How many Americans know that the Eisenhower Memorial will be the largest presidential memorial in Washington, D.C.? Or that it will be using untested, experimental elements for the first time? Or that it will cost nearly as much to build as the neighboring memorials to Washington, Lincoln, and Jefferson combined? These basic facts are still not widely known because the current design has emerged from a planning process that limited rather than encouraged public participation. It has also led directly to a controversy that has stalled the project in regulatory and political limbo and left its supporters and critics without common ground. We need public input to find the consensus that this and every memorial needs.
At least one federal agency is already working toward that outcome. Recently the National Capital Planning Commission (NCPC), which reviews all major physical changes to the District of Columbia, called for more public feedback before it will decide whether to approve the current design. In September, it refused to hear the Eisenhower Memorial Commission’s (unannounced) request for preliminary design approval and published its application online. This was the first full public disclosure regarding the Eisenhower Memorial, and it reveals practical as well as principled reasons for the NCPC’s delay. These include unresolved technical questions about the design’s main feature, a set of suspended steel “tapestries” eight stories tall, and a record of official doubts about their size and placement. The Commission of Fine Arts has even suggested eliminating them altogether. The current design is neither as feasible nor as popular as the Eisenhower Memorial Commission has represented it to be.

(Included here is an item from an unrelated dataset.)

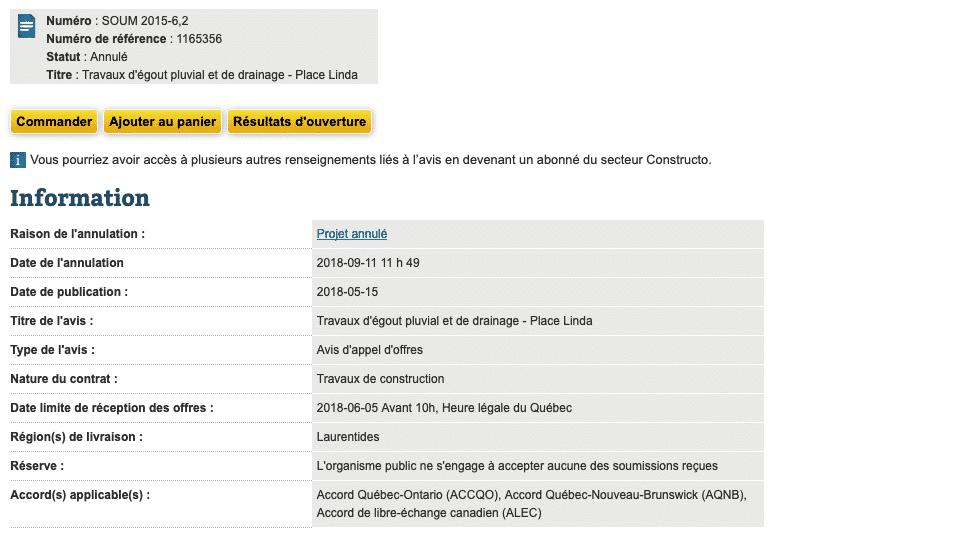The image size is (962, 537).
Task: Click the 2018-06-05 offer deadline value
Action: (x=444, y=408)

It won’t be cheap, either. The cost of the Eisenhower Memorial is $142 million, a huge increase over its original budget of $55 to $75 million, which was comparable to those of previous presidential memorials. The skyrocketing cost follows a familiar pattern with architect Frank Gehry, the memorial’s designer. The final cost of many of his buildings exceeds their original budgets, sometimes several times over. Typically, asthese buildings are private, wealthy donors and institutions pick up the additional cost. But the Eisenhower Memorial is public, which means we, the taxpayers,will be paying for it. Do we realize we are being asked to commit an open-ended budget to an experimental design?

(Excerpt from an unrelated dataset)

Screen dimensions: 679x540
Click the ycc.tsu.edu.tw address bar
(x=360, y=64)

Public debate has been forestalled as well as squelched. The Eisenhower Memorial Commission rejected established practice to choose its architect through a process that excluded public participation. It considered only registered architects to design the memorial, whom it alerted on one government website. The Commission evaluated these architects on the basis of their reputations and experience, criteria that whittled away all but established contenders. The drawbacks of this closed process, moreover, are well known. The only other time it was tried, for the World War II Memorial, it had to be abandoned after a public outcry over its exclusive and undemocratic character. The Eisenhower Memorial Commission’s decision to revive this discredited process was so unusual that it is the subject of a Congressional investigation by House Oversight and Government Reform Committee Chairman Darrell Issa.
A public memorial conceived in this closed and secretive fashion is unlikely to become a unifying national symbol. We should return to the established democratic tradition rejected by the Eisenhower Memorial Commission. Our national memorials are typically designed through open public competitions, which consider anonymous designs from anyone who wants to submit one. This process echoes and reinforces our democratic political process, which helps explain why we keep using it, from the White House and the U.S. Capitol to four of the last five memorials built on the National Mall and all three of the national September 11th memorials.
The current impasse over this memorial shows what happens in a democratic culture of competing ideas when consensus is hoped for at the end rather than planned for from the beginning. No one debates, however, that such consensus is necessary, and we should find paths to it wherever we can. The NCPC has now provided one. The public has the opportunity and the responsibility to make its opinion known.
Sam Roche is a writer and a lecturer at the University of Miami School of Architecture. He is the spokesman for Right by Ike: Project for a New Eisenhower Memorial.